Truncate the SVD to the top k singular values. The reconstruction error in Frobenius norm equals the square root of the sum of the dropped squared singular values, √(Σ_{i>k} σ_i²). The storage ratio is (256k + k + k·256)/(256·256) ≈ 2·256·k/256². For k=10 the ratio is ≈7.8%, for k=50 ≈39%. For a random matrix the spectrum is roughly flat, so error stays high; for structured matrices it drops fast — the basis of low-rank compression and LoRA.

Exercise 17Code: Einsum
Implement batched matmul (B,N,M)×(B,M,K)→(B,N,K) with einsum; verify against torch.bmm.

Solution

The Einstein-summation string names the shared index m and sums over it per batch b:

torch.einsum('bnm,bmk->bnk', A, B)   # == torch.bmm(A, B)

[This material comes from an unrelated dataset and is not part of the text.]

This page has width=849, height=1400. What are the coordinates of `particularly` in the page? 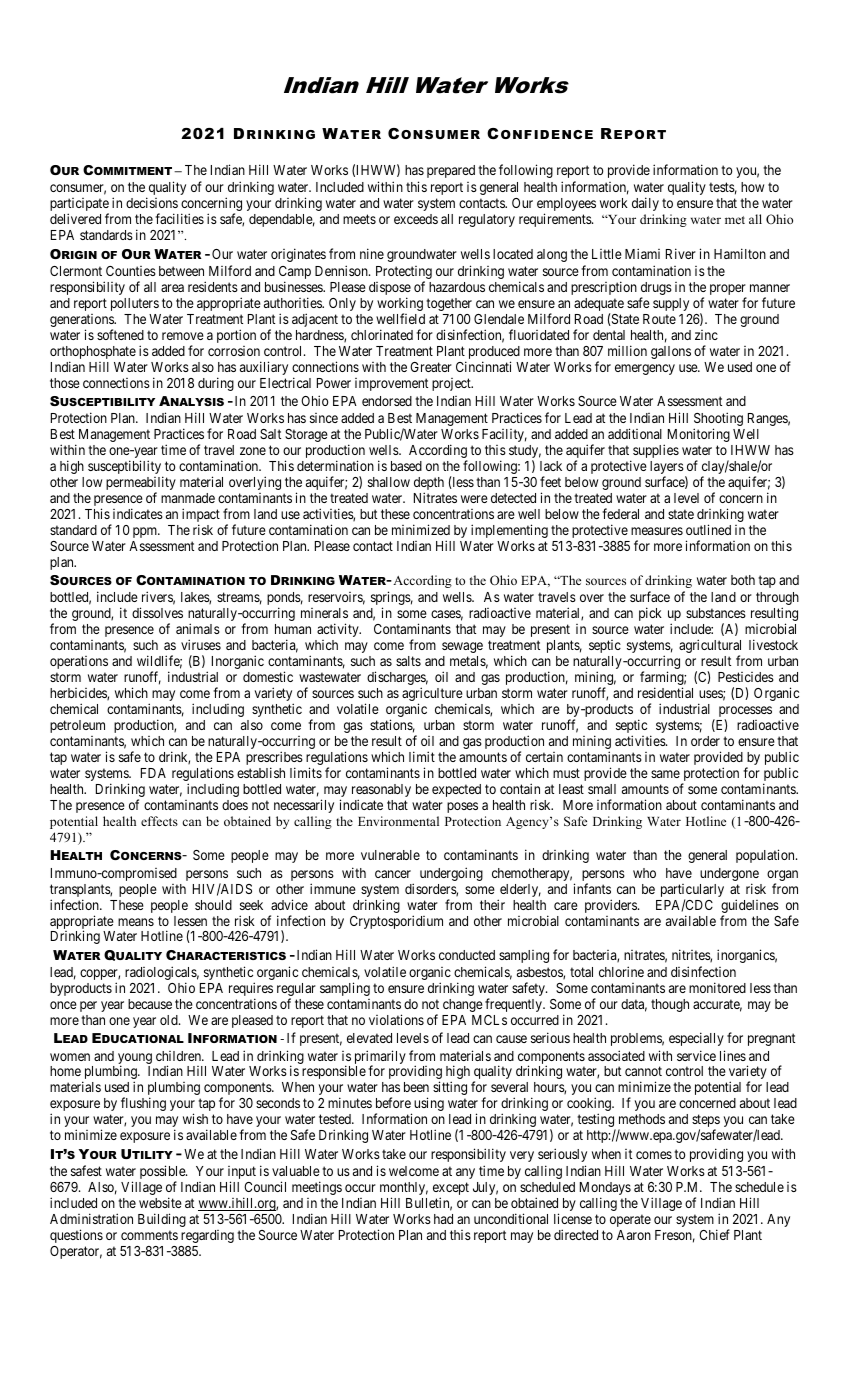 It's located at (692, 892).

einsum makes the contraction explicit and matches torch.bmm to floating-point precision.

Exercise 18Code: Gradient norm
Compute the L2 norm of a (768,3072) gradient and clip it to max_norm=1.0 in one line.

Solution

Global norm clipping scales the whole tensor by min(1, max_norm/‖g‖):

g * min(1.0, 1.0 / (g.norm() + 1e-12))

If the norm already exceeds 1 the factor shrinks it to exactly 1; otherwise the gradient is left unchanged. This is the standard guard against exploding gradients (Chapter 15).

Exercise 19Code: LoRA rank analysis
SVD a pretrained nn.Linear weight; how many singular values capture 90% of the energy?

Solution

Energy is measured by squared singular values. Compute the cumulative fraction Σ_{i≤k}σ_i² / Σ_iσ_i² and find the smallest k reaching 0.90. Pretrained weight matrices typically have rapidly decaying spectra, so a small fraction of the rank often captures most of the energy — the empirical justification for low-rank adapters (LoRA): the update can live in a low-dimensional subspace.

Exercise 20Challenge: Power Iteration
Implement power iteration for the largest eigenvalue of a 100×100 symmetric matrix; compare to eigvalsh.

Solution

Repeatedly apply A to a random vector and renormalize; the iterate converges to the dominant eigenvector, and the Rayleigh quotient gives the eigenvalue:

for _ in range(1000):
    x = A @ x; x /= np.linalg.norm(x)
lam = x @ A @ x

lam converges to the largest eigenvalue from np.linalg.eigvalsh. Convergence speed depends on the ratio of the top two eigenvalues.